Day 23, March 19, 2007

Nehemiah 6:15-19

“…they recognized the work had been accomplished with the help of our God.” (6:16) In many ways, this really is the crux of the Christian life. God has never been interested in just doing a work. If he’d just wanted a son, he’d have chosen an 18 year old male and a 14 year old girl. Instead he makes a promise to a 75 year old man and 65 year old wife, and then they wait 25 years before finally achieving the promise: Isaac is born. Or perhaps he chooses a virgin: Jesus is born. Maybe he chooses the most vicious killer of Christians in the first century to become the spokesperson for Jesus throughout the Roman empire: Paul is born again.

With God it’s never just that He wants to do something – rather, He wants to do something that is explicable only by the reality of His power and involvement in our lives. The trouble is, if we’re always shooting for goals within our reach, always resorting to the strength of our own humanity and what is reasonable, we’ll actually fall short of that to which God is calling us. In Nehemiah’s case, the wall that had been in ruins for years was suddenly rebuilt, completely, in 52 days. Who does that? God.
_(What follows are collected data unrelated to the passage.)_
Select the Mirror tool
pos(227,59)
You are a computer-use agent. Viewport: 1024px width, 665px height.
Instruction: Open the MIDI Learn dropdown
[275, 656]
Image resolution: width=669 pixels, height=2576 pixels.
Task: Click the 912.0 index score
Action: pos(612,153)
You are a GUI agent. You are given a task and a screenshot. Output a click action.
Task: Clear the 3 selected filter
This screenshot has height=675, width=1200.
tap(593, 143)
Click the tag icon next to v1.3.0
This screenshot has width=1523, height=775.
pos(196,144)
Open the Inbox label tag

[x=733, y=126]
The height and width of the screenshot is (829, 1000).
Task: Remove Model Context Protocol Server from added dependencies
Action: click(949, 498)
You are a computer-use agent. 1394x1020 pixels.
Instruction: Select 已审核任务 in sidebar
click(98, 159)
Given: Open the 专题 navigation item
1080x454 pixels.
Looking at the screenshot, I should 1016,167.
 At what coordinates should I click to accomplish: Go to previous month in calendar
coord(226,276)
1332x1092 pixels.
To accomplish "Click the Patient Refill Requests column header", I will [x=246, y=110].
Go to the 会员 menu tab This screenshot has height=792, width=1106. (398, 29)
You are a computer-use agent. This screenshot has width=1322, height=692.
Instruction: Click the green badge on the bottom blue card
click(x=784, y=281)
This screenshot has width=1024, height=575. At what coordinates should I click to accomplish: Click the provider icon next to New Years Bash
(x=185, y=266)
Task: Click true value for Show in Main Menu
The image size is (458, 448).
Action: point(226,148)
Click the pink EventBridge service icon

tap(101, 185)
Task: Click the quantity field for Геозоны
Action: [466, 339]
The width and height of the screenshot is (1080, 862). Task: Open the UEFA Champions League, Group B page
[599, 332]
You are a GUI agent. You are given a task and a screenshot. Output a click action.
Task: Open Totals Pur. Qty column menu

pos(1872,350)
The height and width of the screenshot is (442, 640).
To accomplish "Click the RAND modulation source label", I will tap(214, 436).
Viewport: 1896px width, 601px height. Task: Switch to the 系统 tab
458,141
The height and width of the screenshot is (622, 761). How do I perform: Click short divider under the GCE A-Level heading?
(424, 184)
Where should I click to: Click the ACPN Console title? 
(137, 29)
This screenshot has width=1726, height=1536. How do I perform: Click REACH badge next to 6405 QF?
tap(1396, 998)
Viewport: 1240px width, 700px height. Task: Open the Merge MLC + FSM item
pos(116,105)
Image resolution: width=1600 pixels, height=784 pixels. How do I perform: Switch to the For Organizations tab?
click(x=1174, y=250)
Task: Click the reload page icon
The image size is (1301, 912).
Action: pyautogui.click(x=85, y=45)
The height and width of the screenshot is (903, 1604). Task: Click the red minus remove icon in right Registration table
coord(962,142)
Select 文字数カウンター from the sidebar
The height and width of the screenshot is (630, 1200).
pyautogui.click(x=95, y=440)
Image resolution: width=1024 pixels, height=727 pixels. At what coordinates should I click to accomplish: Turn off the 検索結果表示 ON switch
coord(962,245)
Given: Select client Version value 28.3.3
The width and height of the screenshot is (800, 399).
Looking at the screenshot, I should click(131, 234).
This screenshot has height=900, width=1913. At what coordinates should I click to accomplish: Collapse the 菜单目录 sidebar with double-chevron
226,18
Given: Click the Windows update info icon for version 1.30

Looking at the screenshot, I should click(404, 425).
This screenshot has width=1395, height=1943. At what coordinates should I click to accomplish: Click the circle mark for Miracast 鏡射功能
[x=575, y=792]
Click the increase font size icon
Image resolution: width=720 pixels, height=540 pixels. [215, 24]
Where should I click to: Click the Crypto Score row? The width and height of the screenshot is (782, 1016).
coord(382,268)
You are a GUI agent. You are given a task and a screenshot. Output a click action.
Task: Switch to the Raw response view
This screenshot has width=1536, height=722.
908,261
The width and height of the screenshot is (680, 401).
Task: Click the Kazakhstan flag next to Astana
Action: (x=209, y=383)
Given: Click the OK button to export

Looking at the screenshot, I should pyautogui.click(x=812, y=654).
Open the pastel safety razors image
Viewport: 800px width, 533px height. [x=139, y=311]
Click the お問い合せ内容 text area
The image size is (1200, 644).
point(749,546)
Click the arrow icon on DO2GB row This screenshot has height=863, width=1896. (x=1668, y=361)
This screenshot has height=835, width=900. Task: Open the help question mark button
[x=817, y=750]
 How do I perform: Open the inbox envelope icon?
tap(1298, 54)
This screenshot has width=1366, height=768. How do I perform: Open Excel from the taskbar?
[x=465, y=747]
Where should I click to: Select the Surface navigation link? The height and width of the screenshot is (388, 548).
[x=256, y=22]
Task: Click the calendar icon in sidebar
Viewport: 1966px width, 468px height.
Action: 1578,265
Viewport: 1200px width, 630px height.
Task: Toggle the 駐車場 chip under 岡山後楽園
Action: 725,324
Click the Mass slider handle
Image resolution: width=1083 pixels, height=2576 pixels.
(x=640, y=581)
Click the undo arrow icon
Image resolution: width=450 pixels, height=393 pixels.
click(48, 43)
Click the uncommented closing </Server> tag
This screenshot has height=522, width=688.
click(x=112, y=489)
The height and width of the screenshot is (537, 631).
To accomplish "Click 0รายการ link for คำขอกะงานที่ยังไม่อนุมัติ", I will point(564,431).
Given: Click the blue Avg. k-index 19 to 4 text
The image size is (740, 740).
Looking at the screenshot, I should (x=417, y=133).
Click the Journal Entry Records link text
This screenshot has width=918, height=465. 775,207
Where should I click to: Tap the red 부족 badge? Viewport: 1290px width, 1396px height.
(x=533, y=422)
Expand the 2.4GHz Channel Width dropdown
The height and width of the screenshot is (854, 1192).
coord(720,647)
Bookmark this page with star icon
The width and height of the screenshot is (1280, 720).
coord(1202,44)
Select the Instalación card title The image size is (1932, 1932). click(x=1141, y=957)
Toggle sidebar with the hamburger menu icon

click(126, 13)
Who challenges you to give more – and than provides for you as you step out in obedience? God.

Who calls you into ministries that are beyond your comfort zone – and then provides the strength, direction, and wisdom you need to carry out the calling? God

Who leads you into a corner where you cry out to God, and then shepherds you into the open spaces of healing and blessing? God. (see Psalm 107 for ample examples of this)

The tragedy is that many of us will settle for a life lived within the margins of our comfort zones and abilities. In that zone we’ll know neither the great agonies of brokenness and dependency, nor the great victories of God’s abundant provision. Instead, we’ll be stuck in the gray twilight of spiritual boredom, precisely because life was never intended to be lived on composition paper – wholly within the margins.

May you and I so live our lives with the abandon of faith that it will be said of us, and the Bethany Community: “this work has been accomplished with the help of God.”

Ask God to show you areas where you might be holding back from those steps of faith that will lead us into the uncharted waters of vital dependency, and ask God for the grace to follow Him into these new waters. Pray for your church leaders as well, that we will be guided by neither fear or presumption, but simply a willingness to follow Christ – even if He asks us to step out of the boat.